There are now 4,100 worldwide and those are just the ones affiliated to Irish Pubs Global.

More than half (52 per cent) are in the US, followed by Europe (26 per cent), Canada (7 per cent), Asia (7 per cent), Australia and New Zealand (6 per cent), Asia (7 per cent), South America (1 per cent) and Africa (1 per cent).

Every developed world country has an Irish pub. The developing world is catching up. There are are Irish pubs in Egypt, Uganda, Nepal and even in Cuzco, Peru, where Paddy's Bar at 11,156 ft claims to be the highest Irish pub in the world.

There is also an Irish pub in the Faroe Island called The Irish Bar. Its proprietor Hans Andreasen was inspired to set it up by the success of other Irish bars in Scandinavia and is coming to the Gathering event.

Every weekend he flies in an Irish traditional band from Sweden and flies them back on a Sunday. "Everywhere else in Torshavn, the pubs, they are just big rooms and you can see everyone, two, three hundred people in one spot. In an Irish pub it is different. You have eight or nine people by themselves talking. That is unique around here."

One of the goals of the weekend is to come up with a quality mark which would mark out a real Irish pub from the fake one, though the definition is fraught with difficulty.

"Some Irish pubs are an embarrassment and some are ones you can be proud of," said Mr O'Coineen. "An Irish pub has to have some connection with Ireland, but we don't have a definitive answer yet."

----

## [Direction 1]
Decide whether each statement below agrees with the passage on Irish pubs above. Answer yes or no for each, quoting the words of the passage that settle it.
(a) More than half of the pubs affiliated to Irish Pubs Global are in the US.
(b) Paddy's Bar in Cuzco claims to be the oldest Irish pub in the world.
(c) The proprietor of The Irish Bar flies in a traditional band from Norway every weekend.
## [Direction 2]
Reproduce word for word the portion of the passage on Irish pubs starting with "More than half" and going on through "in the world.".
## [Direction 3]
Answer these questions from the passage on Irish pubs:
(a) How many pubs affiliated to Irish Pubs Global are there worldwide?
(b) Who is the proprietor of The Irish Bar?
(c) What quality mark does the weekend aim to come up with?

## [Data section]

----

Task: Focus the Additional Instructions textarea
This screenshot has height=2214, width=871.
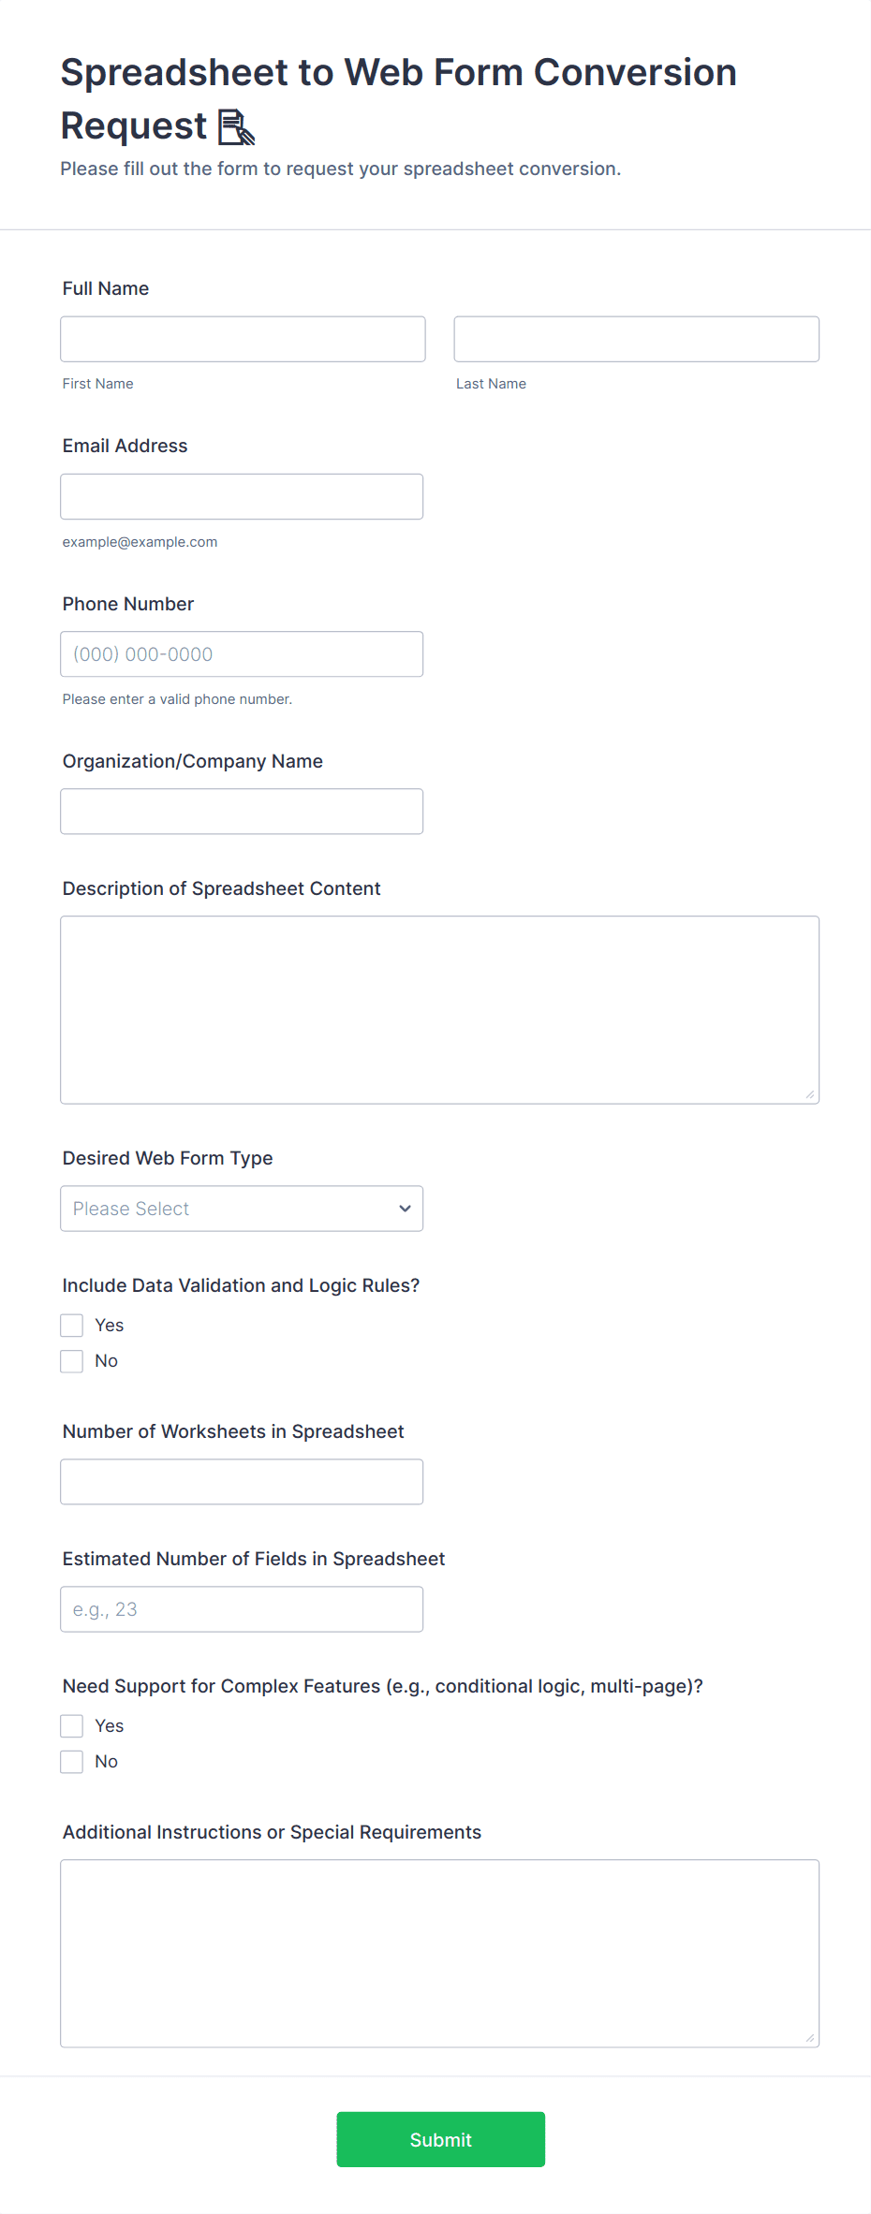Action: point(439,1953)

----

## [Correct output 1]
(a) Yes: "More than half (52 per cent) are in the US"
(b) No: "claims to be the highest Irish pub in the world"
(c) No: "Every weekend he flies in an Irish traditional band from Sweden"

## [Correct output 2]
More than half (52 per cent) are in the US, followed by Europe (26 per cent), Canada (7 per cent), Asia (7 per cent), Australia and New Zealand (6 per cent), Asia (7 per cent), South America (1 per cent) and Africa (1 per cent).

Every developed world country has an Irish pub. The developing world is catching up. There are are Irish pubs in Egypt, Uganda, Nepal and even in Cuzco, Peru, where Paddy's Bar at 11,156 ft claims to be the highest Irish pub in the world.

## [Correct output 3]
(a) 4,100
(b) Hans Andreasen
(c) A quality mark which would mark out a real Irish pub from the fake one